2010, Finland

Lutherans and Orthodox in Finland: Ecumenical Dialogue and Cooperation between two Established Churches

Lutherans and Orthodox in Finland:
Ecumenical Dialogue and Cooperation between Two Established Churches

Matti Repo

Lutheran and Orthodox Churches in their Relation to the State

I am carrying an Orthodox panagia, an eastern parallel to the western pectoral cross as a symbol of Episcopal ministry. The word panagia refers to the All Holy Mother, the God-bearer Virgin Mary. She is depicted in the centrepiece of the panagia. I received this panagia as a gift from Metropolitan Ambrosius, Orthodox Bishop of Helsinki. He was present at my consecration two years ago and gave it to me as a sign of fellowship and spiritual unity, although there is yet no mutual recognition of ministries between the Lutherans and the Orthodox. This panagia is nevertheless a sign of the wish of both churches to proceed on the way towards full unity with joint celebration of the Holy Eucharist. The wish is also articulated in the ecumenical strategy of the Evangelical Lutheran Church of Finland, adopted in 2009. The strategy Our Church: a Community in Search of Unity puts emphasis on the visible unity of the Church as the goal for the ecumenical activities of the Church, and on the consensus in the fundamental truths of faith as a means in achieving sacramental unity. The little strategy booklet exemplifies this wish on its cover, showing the Lutheran and Orthodox churches that stand side by side in Helsinki.

In Finland, the Lutheran Church and the Orthodox Church have a warm and friendly relation. In general, there is an overall uncomplicated ecumenical atmosphere in the country, although the Lutheran Church is a big majority with almost 80 per cent of the total population and some 4.3 million members; the Orthodox Church as the second-largest church has approximately 60,000 members.

The two churches have a rather similar position in relation to the state.
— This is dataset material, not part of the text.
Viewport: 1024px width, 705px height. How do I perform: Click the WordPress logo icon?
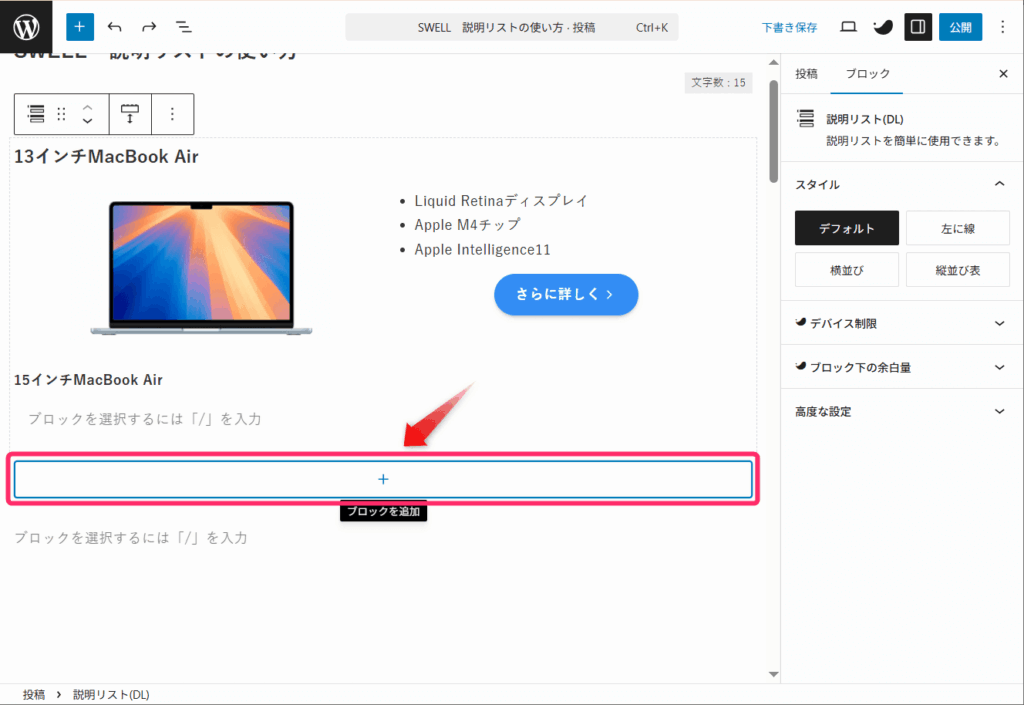26,26
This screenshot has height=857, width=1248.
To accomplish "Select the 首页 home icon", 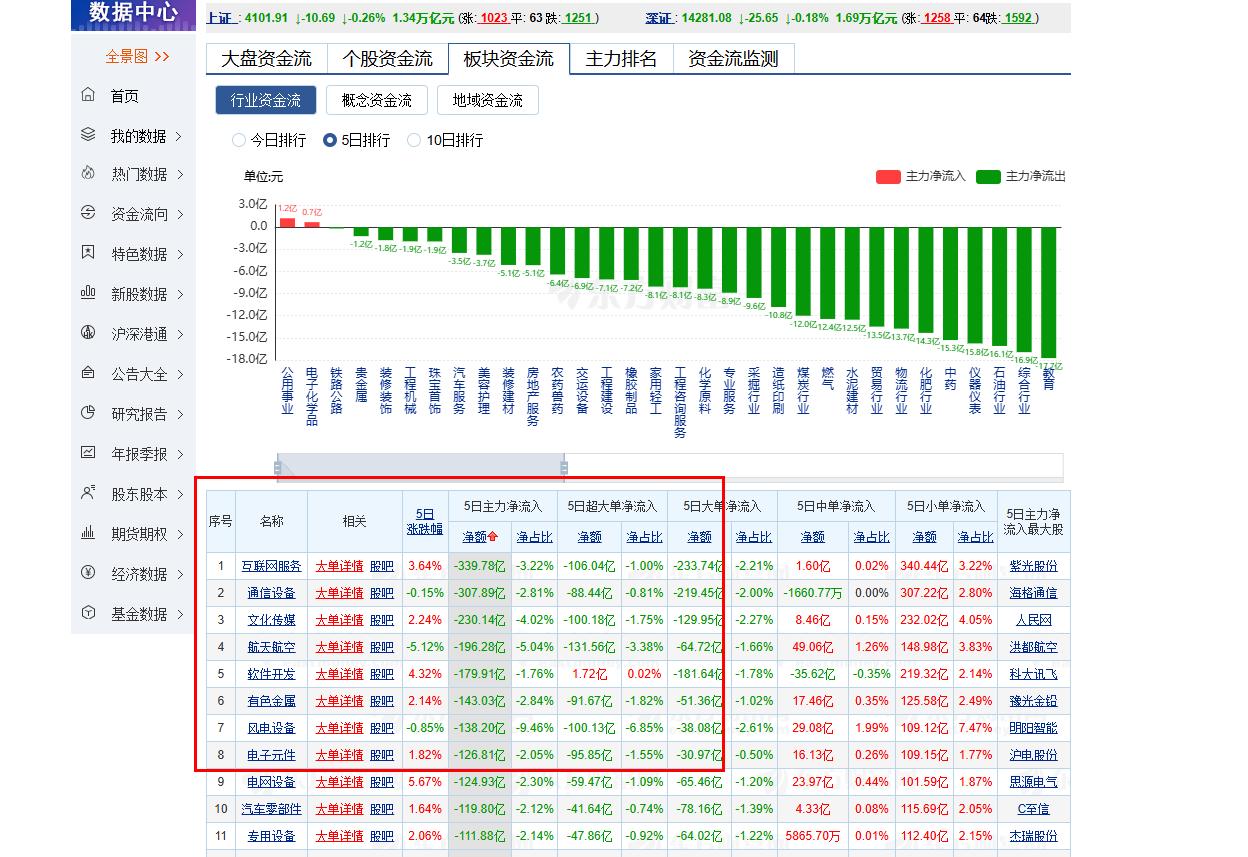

For historical reasons, one might call them State Churches; however, this is not an accurate term today. The Republic of Finland does not confess any faith. The state is neutral, but it nevertheless grants to the Lutheran Church and the Orthodox Church a more solid ground in the legislation than to other Christian churches or denominations or any other religion. The Evangelical Lutheran Church is mentioned in the Constitution of Finland, not as the Church of the State, but among the bodies that have their own legislation. Both the Lutheran Church Law and Law on the Orthodox Church are confirmed by the Parliament, but only the churches themselves can make any changes to their canons. In the Law on Religious Freedom, renewed in 2003, these two churches are set in a different group from all other ‘registered religious communities’, as the terminology goes.